Il caso di un candidato all’accesso nella polizia penitenziaria. La commissione esaminatrice deve sempre fare una valutazione di idoneità
l solo tatuaggio non può essere considerato elemento per l’esclusione di un candidato dal concorso. È, in sintesi, uno dei motivi per cui il Tar del Lazio ha accolto, con la sentenza numero 02063/2022, il ricorso di un candidato per l’accesso al Corpo di polizia penitenziaria.
Il caso
La vicenda nasce quando nell’ambito del concorso per titoli ed esami a 375 posti di allievo agente maschile del ruolo degli agenti e assistenti del Corpo di polizia penitenziaria, bandito il 29 novembre 2011, la commissione medica giudicatrice esprime parere di non idoneità. Il candidato, quindi, presenta ricorso al Tar contro il giudizio collegiale «espresso in termini di non idoneità per tatuaggio esimente per sede».
Per la difesa, che parla di violazione dell’articolo 123 dell’ordinamento del personale del Corpo di polizia penitenziaria, non sarebbe «stato esaminato in concreto il tatuaggio, alla luce delle certificazioni mediche attestanti la rimozione in corso, e della mancata valutazione in ordine alla configurabilità di un indice di personalità abnorme».

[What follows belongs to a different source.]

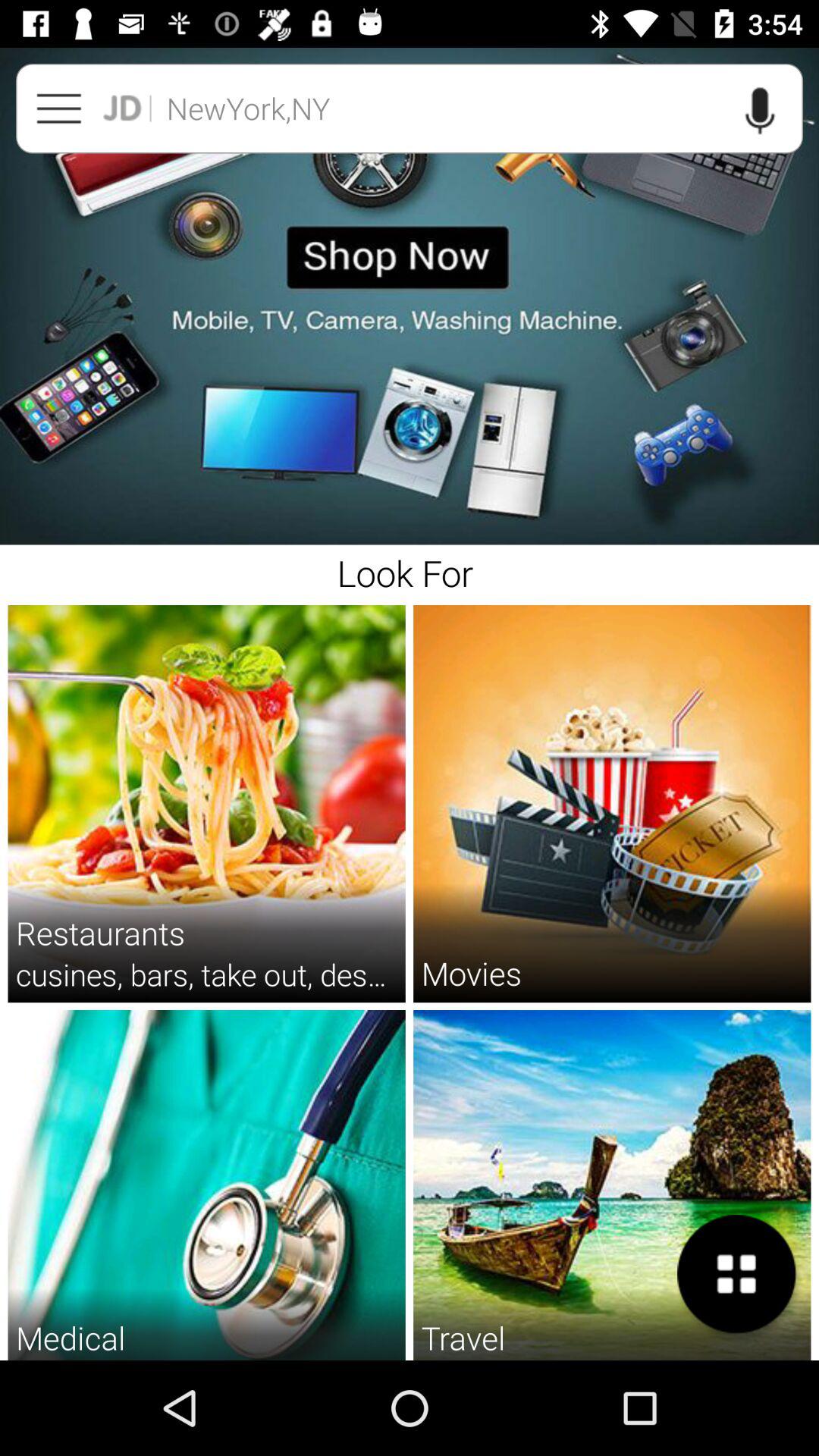
flip to doctors hospitals diagnostic item (206, 1359)
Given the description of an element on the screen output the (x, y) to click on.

Resiste il ministero della Giustizia che deposita la propria documentazione. In sede cautelare, nel 2018, il Tar accoglie l’istanza del ricorrente «rilevato che il tatuaggio in parola … è in corso di rimozione chirurgica, come già emergente dallo stesso verbale della Commissione, alla luce delle foto depositate dall’interessato, non risulta ictu oculi rientrante tra le cause di esclusione previste dalla norma richiamata dall’Amministrazione, attesa la sua insuscettibilità a risultare visibile con l’uniforme estiva”, ammettendola, con riserva, alla prosecuzione del concorso».